--- Action item ---
Repeat the data below word for word.

[Stored items from a collection]

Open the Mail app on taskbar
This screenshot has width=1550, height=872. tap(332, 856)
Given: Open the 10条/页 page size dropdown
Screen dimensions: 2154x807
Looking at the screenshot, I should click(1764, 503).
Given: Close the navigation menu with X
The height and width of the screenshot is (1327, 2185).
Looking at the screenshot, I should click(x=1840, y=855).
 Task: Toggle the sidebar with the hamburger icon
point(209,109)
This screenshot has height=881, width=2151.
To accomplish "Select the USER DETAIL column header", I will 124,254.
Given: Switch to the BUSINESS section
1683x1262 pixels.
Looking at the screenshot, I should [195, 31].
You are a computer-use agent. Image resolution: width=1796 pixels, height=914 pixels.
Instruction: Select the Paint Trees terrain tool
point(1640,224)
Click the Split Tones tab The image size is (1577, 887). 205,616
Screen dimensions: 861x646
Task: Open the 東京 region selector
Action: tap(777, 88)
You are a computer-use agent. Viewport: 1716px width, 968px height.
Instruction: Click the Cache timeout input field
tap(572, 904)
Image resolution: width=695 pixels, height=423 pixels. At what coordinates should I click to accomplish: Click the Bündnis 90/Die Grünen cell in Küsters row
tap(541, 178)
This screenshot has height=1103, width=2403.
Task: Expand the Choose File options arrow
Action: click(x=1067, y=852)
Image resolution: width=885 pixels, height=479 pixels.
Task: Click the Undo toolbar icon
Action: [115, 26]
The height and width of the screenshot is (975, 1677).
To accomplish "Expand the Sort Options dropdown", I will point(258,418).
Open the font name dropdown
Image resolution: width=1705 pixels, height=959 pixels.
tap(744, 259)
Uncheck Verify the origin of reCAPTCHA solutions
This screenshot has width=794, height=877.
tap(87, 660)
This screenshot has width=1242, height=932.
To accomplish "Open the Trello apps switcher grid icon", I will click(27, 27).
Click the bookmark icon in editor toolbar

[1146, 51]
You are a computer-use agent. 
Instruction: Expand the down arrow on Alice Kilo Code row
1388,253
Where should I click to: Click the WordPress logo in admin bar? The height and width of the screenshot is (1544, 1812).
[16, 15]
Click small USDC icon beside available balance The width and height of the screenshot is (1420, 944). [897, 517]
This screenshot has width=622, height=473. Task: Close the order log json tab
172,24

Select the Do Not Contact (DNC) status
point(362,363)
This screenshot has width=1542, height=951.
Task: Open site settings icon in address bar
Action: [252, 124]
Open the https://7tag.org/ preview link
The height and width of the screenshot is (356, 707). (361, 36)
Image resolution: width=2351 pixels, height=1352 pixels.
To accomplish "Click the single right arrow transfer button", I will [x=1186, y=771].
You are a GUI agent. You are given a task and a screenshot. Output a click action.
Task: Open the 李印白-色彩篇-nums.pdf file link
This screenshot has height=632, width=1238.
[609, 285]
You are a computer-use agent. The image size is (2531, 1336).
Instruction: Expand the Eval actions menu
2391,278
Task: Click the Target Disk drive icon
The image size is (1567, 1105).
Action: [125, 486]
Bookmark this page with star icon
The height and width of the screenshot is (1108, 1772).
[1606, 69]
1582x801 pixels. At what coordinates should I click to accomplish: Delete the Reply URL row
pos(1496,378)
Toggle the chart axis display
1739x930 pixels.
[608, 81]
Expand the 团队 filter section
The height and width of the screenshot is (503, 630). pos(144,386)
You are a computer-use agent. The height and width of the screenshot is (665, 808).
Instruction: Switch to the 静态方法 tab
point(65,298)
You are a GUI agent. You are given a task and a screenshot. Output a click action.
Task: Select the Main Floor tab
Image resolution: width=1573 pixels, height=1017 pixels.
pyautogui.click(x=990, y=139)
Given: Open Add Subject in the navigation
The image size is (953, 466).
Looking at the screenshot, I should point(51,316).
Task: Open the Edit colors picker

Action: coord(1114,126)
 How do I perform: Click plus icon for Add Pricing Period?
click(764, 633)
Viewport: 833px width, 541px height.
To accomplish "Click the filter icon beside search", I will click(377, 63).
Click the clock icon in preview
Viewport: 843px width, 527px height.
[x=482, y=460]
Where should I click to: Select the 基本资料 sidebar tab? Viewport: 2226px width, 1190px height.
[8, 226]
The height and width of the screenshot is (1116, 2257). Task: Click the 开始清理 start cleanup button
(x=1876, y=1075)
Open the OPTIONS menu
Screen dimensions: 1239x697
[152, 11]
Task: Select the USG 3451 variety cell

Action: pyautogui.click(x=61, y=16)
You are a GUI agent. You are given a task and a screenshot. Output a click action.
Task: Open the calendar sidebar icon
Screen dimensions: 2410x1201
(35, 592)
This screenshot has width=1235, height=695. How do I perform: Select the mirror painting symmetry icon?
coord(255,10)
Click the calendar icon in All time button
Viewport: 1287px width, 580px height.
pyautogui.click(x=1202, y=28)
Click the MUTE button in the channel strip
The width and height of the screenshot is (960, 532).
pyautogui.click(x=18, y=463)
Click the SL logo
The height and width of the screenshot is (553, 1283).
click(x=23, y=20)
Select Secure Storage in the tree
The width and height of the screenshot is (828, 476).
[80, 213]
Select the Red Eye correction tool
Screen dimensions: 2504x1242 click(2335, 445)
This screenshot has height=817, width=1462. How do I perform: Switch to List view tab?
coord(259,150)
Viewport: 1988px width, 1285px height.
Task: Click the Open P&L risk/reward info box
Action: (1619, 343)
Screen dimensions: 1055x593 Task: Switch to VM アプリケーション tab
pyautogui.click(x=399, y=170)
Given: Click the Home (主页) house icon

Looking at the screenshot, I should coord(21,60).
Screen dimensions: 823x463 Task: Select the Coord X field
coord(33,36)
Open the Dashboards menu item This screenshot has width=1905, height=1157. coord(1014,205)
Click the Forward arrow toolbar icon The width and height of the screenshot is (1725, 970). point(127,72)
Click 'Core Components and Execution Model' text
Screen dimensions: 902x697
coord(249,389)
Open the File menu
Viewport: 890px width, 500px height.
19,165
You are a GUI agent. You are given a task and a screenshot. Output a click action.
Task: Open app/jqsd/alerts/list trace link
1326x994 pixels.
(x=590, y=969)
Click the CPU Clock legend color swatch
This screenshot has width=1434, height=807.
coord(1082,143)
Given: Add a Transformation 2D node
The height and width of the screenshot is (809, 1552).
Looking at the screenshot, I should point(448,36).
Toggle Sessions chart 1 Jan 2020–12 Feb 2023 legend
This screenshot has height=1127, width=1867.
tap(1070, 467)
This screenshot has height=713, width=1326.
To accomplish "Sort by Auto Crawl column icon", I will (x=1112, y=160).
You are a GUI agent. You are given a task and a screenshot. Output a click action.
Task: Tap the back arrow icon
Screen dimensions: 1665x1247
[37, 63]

--- Solution to this problem ---
Open the Mail app on taskbar
This screenshot has width=1550, height=872. tap(332, 856)
Given: Open the 10条/页 page size dropdown
Screen dimensions: 2154x807
Looking at the screenshot, I should click(1764, 503).
Given: Close the navigation menu with X
The height and width of the screenshot is (1327, 2185).
Looking at the screenshot, I should click(x=1840, y=855).
 Task: Toggle the sidebar with the hamburger icon
point(209,109)
This screenshot has height=881, width=2151.
To accomplish "Select the USER DETAIL column header", I will 124,254.
Given: Switch to the BUSINESS section
1683x1262 pixels.
Looking at the screenshot, I should [195, 31].
You are a computer-use agent. Image resolution: width=1796 pixels, height=914 pixels.
Instruction: Select the Paint Trees terrain tool
point(1640,224)
Click the Split Tones tab The image size is (1577, 887). 205,616
Screen dimensions: 861x646
Task: Open the 東京 region selector
Action: tap(777, 88)
You are a computer-use agent. Viewport: 1716px width, 968px height.
Instruction: Click the Cache timeout input field
tap(572, 904)
Image resolution: width=695 pixels, height=423 pixels. At what coordinates should I click to accomplish: Click the Bündnis 90/Die Grünen cell in Küsters row
tap(541, 178)
This screenshot has height=1103, width=2403.
Task: Expand the Choose File options arrow
Action: click(x=1067, y=852)
Image resolution: width=885 pixels, height=479 pixels.
Task: Click the Undo toolbar icon
Action: [115, 26]
The height and width of the screenshot is (975, 1677).
To accomplish "Expand the Sort Options dropdown", I will point(258,418).
Open the font name dropdown
Image resolution: width=1705 pixels, height=959 pixels.
tap(744, 259)
Uncheck Verify the origin of reCAPTCHA solutions
This screenshot has width=794, height=877.
tap(87, 660)
This screenshot has width=1242, height=932.
To accomplish "Open the Trello apps switcher grid icon", I will click(27, 27).
Click the bookmark icon in editor toolbar

[1146, 51]
You are a computer-use agent. 
Instruction: Expand the down arrow on Alice Kilo Code row
1388,253
Where should I click to: Click the WordPress logo in admin bar? The height and width of the screenshot is (1544, 1812).
[16, 15]
Click small USDC icon beside available balance The width and height of the screenshot is (1420, 944). [897, 517]
This screenshot has width=622, height=473. Task: Close the order log json tab
172,24

Select the Do Not Contact (DNC) status
point(362,363)
This screenshot has width=1542, height=951.
Task: Open site settings icon in address bar
Action: [252, 124]
Open the https://7tag.org/ preview link
The height and width of the screenshot is (356, 707). (361, 36)
Image resolution: width=2351 pixels, height=1352 pixels.
To accomplish "Click the single right arrow transfer button", I will [x=1186, y=771].
You are a GUI agent. You are given a task and a screenshot. Output a click action.
Task: Open the 李印白-色彩篇-nums.pdf file link
This screenshot has height=632, width=1238.
[609, 285]
You are a computer-use agent. The image size is (2531, 1336).
Instruction: Expand the Eval actions menu
2391,278
Task: Click the Target Disk drive icon
The image size is (1567, 1105).
Action: [125, 486]
Bookmark this page with star icon
The height and width of the screenshot is (1108, 1772).
[1606, 69]
1582x801 pixels. At what coordinates should I click to accomplish: Delete the Reply URL row
pos(1496,378)
Toggle the chart axis display
1739x930 pixels.
[608, 81]
Expand the 团队 filter section
The height and width of the screenshot is (503, 630). pos(144,386)
You are a computer-use agent. The height and width of the screenshot is (665, 808).
Instruction: Switch to the 静态方法 tab
point(65,298)
You are a GUI agent. You are given a task and a screenshot. Output a click action.
Task: Select the Main Floor tab
Image resolution: width=1573 pixels, height=1017 pixels.
pyautogui.click(x=990, y=139)
Given: Open Add Subject in the navigation
The image size is (953, 466).
Looking at the screenshot, I should point(51,316).
Task: Open the Edit colors picker

Action: coord(1114,126)
 How do I perform: Click plus icon for Add Pricing Period?
click(764, 633)
Viewport: 833px width, 541px height.
To accomplish "Click the filter icon beside search", I will click(377, 63).
Click the clock icon in preview
Viewport: 843px width, 527px height.
[x=482, y=460]
Where should I click to: Select the 基本资料 sidebar tab? Viewport: 2226px width, 1190px height.
[8, 226]
The height and width of the screenshot is (1116, 2257). Task: Click the 开始清理 start cleanup button
(x=1876, y=1075)
Open the OPTIONS menu
Screen dimensions: 1239x697
[152, 11]
Task: Select the USG 3451 variety cell

Action: pyautogui.click(x=61, y=16)
You are a GUI agent. You are given a task and a screenshot. Output a click action.
Task: Open the calendar sidebar icon
Screen dimensions: 2410x1201
(35, 592)
This screenshot has width=1235, height=695. How do I perform: Select the mirror painting symmetry icon?
coord(255,10)
Click the calendar icon in All time button
Viewport: 1287px width, 580px height.
pyautogui.click(x=1202, y=28)
Click the MUTE button in the channel strip
The width and height of the screenshot is (960, 532).
pyautogui.click(x=18, y=463)
Click the SL logo
The height and width of the screenshot is (553, 1283).
click(x=23, y=20)
Select Secure Storage in the tree
The width and height of the screenshot is (828, 476).
[80, 213]
Select the Red Eye correction tool
Screen dimensions: 2504x1242 click(2335, 445)
This screenshot has height=817, width=1462. How do I perform: Switch to List view tab?
coord(259,150)
Viewport: 1988px width, 1285px height.
Task: Click the Open P&L risk/reward info box
Action: (1619, 343)
Screen dimensions: 1055x593 Task: Switch to VM アプリケーション tab
pyautogui.click(x=399, y=170)
Given: Click the Home (主页) house icon

Looking at the screenshot, I should coord(21,60).
Screen dimensions: 823x463 Task: Select the Coord X field
coord(33,36)
Open the Dashboards menu item This screenshot has width=1905, height=1157. coord(1014,205)
Click the Forward arrow toolbar icon The width and height of the screenshot is (1725, 970). point(127,72)
Click 'Core Components and Execution Model' text
Screen dimensions: 902x697
coord(249,389)
Open the File menu
Viewport: 890px width, 500px height.
19,165
You are a GUI agent. You are given a task and a screenshot. Output a click action.
Task: Open app/jqsd/alerts/list trace link
1326x994 pixels.
(x=590, y=969)
Click the CPU Clock legend color swatch
This screenshot has width=1434, height=807.
coord(1082,143)
Given: Add a Transformation 2D node
The height and width of the screenshot is (809, 1552).
Looking at the screenshot, I should point(448,36).
Toggle Sessions chart 1 Jan 2020–12 Feb 2023 legend
This screenshot has height=1127, width=1867.
tap(1070, 467)
This screenshot has height=713, width=1326.
To accomplish "Sort by Auto Crawl column icon", I will (x=1112, y=160).
You are a GUI agent. You are given a task and a screenshot. Output a click action.
Task: Tap the back arrow icon
Screen dimensions: 1665x1247
[37, 63]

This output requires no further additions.